Wednesday, July 17, 2013

Movie Review: Red 2

The action comedy genre has taken a few licks in the last few years. As big-budget superhero extravaganzas and elaborate CG-creations like Avatar continue to shatter the box office, studios and audiences have been less and less drawn to a good old-fashioned shoot-em-up where a hero takes names and cracks wise.

It's also a difficult balance to strike as filmmakers try to keep the tone light and fun in the midst of death and destruction and, hopefully, compelling stakes. For every Lethal Weapon there's a McG-directed This is War or the recently abysmal Tower Heist by Bret Ratner.

But in 2010 we got Red, based on a graphic novel about retired spies deemed "RED," or Retired Extremely Dangerous, by their respective agencies, who are called back into action by circumstances beyond their control. Red, directed by Robert Schwentke, was a winning combination of elegant low-fi action, absurdist comedy and satire that practically came out of nowhere and nosed it's way onto my list of 2010's Top 10 films.

In Red 2 we find our hero, retired CIA operative Frank Moses (Bruce Willis), adjusting to domestic life with his lady Sarah, played by Mary-Louise Parker, who we quickly learn has developed a degree of boredom to a pedestrian life where bullets aren't constantly flying past her head. They are approached by Moses' former intelligence colleague Marvin (John Malkovich) who warns them that someone is coming for them all.

In short order, Moses is taken in for questioning by FBI agents on something called "nightshade," but those agents are quickly dispatched by a CIA wet team led by Neal McDonough, stepping in for Karl Urban in the Government Agent With Ambiguous Moral Leanings role.

Moses escapes with Sarah in tow, initiating an international hunt for the retired spy with both the U.S. and London calling in assassins to clean things up, specifically Moses' friend Victoria (played by Helen Mirren) in the case of our brothers across the pond and "best in the world" Han (G.I. Joe's Byung-hun Lee) who has a personal vendetta against Moses.

The plot skips from Paris to Moscow to London, picking up a few more characters along the way, namely Catherine Zeta-Jones and Anthony Hopkins, and stopping for increasingly elaborate action set pieces at every turn as our band of heroes dodges both the authorities and Han in their search for answers on what/where is Nightshade and why they've been branded as terrorists.

Catherine Zeta-Jones is the weak link in the ensemble. Her character Katja, a Russian intelligence bureaucrat, is presented as a former flame of Willis' Frank Moses and used as a wedge for the relationship between Moses and Sarah, but Zeta-Jones mostly comes off as wooden and the victim of a bad spray tan. Compared to the zippy chemistry of the principal Scooby Gang cast, Zeta-Jones never quite jells with the tone of the film and her scenes stick out awkwardly.

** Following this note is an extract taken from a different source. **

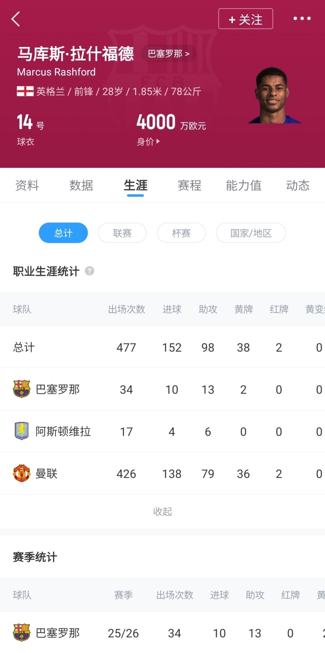This screenshot has width=325, height=653.
Task: Open the three-dot more options menu
Action: 302,19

In terms of storytelling, Red 2 suffers from a recurring plot trope that sees the gang's plan nearly foiled on a number of occasions only to be salvaged because a would-be protagonist chooses friendship with Moses over loyalty to king and country. "I'm here to kill you" they bark at Willis, gun pointed in his face. "But we're friends/the greater good/etc" he retorts. "JK! I'll help you," they say, shrugging their weapons over their shoulders.

The film could afford to trim it's running time, particularly from the first act which spends 15-odd minutes on an amusing but ultimately pointless plot tangent. And while I wouldn't go so far as to say Red 2 predictable, there is very little that occurs that is complete unforseen which makes the finale pale slightly in comparison to the ingenuity of the first film's third act.

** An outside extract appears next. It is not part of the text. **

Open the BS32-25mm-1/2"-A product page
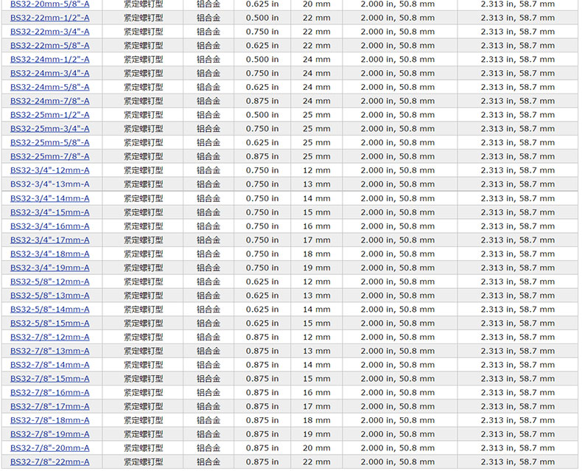The width and height of the screenshot is (582, 471). 50,115
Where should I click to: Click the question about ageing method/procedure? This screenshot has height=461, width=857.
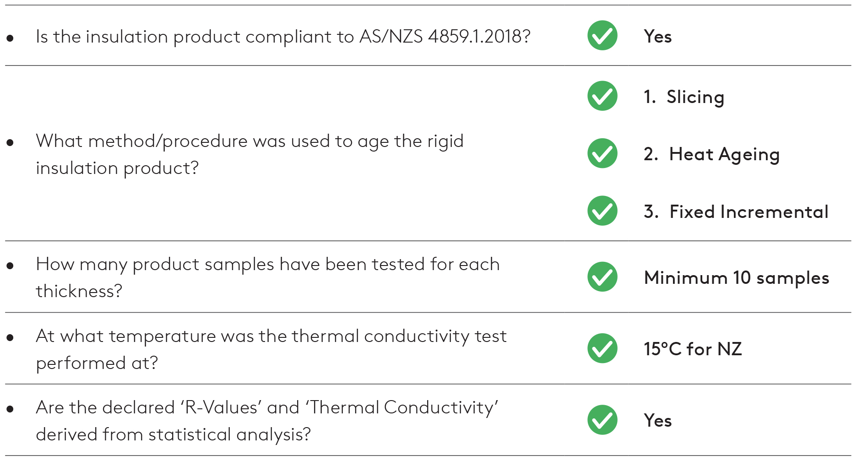point(250,155)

But the humor pops and the action is great, all done with the same winking smile that made the first film so enjoyable. Director Dean Parisot (who stepped in for Schwentke and who is best known for 1999's superb Galaxy Quest) is more liberal in his use of CGI than his predecessor, but the lion's share of the mayhem is achieved through in-camera effects and choreography, which is one of the franchise's strongest points.

Mary Louise-Parker's role is upgraded considerably as she starts to learn the ways of international espionage and wanton destruction. John Malkovich, whose LSD-damaged pseduo-lunatic Marvin stole the show in Red 1, wisely dials back the neurosis of his character, keeping him from becoming one-note while still providing laughs. If anyone is underutilized it is the indominable Hellen Mirren, who at 67 still looks amazing firing a submachine gun and who, in a particularly great sequence, slips in a meta-nod to her former roles as Queen Elizabeth.

In a landscape of increasingly mindless sequels, Red 2 provides a satisfying follow-up that, while not surpassing its predecessor, matches the tone of the first film and delivers a welcome summer smash.

Grade: B

*Red 2 opens nationwide on Friday, July 19.